Maseczka maseczce nierówna
Konieczność zasłaniania ust i nosa wynika z chęci zminimalizowania szans na rozprzestrzenianie się wirusa. Jednak nie każda metoda okazuje się w pełni skuteczna.
Są osoby decydujące się na noszenie jednorazowych maseczek chirurgicznych, niektórzy wybierają maski antywirusowe ze specjalnymi filtrami, z kolei pewna część osób decyduje się na wielorazowe maseczki bawełniane wykonywane własnoręcznie.
Skuteczność wybranej metody zależy przede wszystkim od tego, czy stosujemy ją w sposób prawidłowy.

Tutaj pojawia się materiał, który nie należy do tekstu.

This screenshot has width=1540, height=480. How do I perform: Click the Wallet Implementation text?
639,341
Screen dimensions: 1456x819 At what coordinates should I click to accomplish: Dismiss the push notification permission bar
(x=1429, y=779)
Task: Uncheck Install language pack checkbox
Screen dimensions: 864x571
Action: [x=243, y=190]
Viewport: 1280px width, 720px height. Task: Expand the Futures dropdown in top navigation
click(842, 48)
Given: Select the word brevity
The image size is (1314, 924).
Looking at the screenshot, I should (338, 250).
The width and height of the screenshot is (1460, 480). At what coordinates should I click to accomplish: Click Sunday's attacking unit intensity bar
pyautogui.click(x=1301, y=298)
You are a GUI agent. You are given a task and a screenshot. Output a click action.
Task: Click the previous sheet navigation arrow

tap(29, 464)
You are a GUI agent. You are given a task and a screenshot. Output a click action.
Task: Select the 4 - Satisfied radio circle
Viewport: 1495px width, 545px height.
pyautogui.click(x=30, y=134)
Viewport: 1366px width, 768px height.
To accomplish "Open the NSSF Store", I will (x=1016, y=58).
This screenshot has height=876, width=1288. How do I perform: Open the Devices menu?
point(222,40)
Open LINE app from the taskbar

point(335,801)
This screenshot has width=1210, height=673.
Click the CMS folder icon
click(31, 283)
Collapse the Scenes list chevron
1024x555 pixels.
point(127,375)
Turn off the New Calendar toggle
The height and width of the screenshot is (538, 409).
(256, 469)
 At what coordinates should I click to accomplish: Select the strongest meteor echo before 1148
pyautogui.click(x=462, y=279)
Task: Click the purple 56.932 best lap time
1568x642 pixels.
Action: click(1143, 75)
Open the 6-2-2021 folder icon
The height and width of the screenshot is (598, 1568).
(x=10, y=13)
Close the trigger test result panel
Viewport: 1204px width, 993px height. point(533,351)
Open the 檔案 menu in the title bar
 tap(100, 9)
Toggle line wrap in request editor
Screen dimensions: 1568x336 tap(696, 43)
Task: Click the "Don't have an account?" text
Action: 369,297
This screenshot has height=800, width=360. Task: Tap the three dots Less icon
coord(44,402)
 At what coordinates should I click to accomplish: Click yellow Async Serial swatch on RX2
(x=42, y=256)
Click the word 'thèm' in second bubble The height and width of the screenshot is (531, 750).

Przyłbica zamiast maseczki
Przyłbica lub półprzyłbica stanowi ochronę nie tylko ust i nosa, ale także oczu. Jej zaletą na pewno jest to, że pozwala zachować swobodę mówienia. Jest to rozwiązanie wygodniejsze dla osób noszących okulary, które w przypadku noszenia maseczek borykają się z problemem zaparowanych szkieł.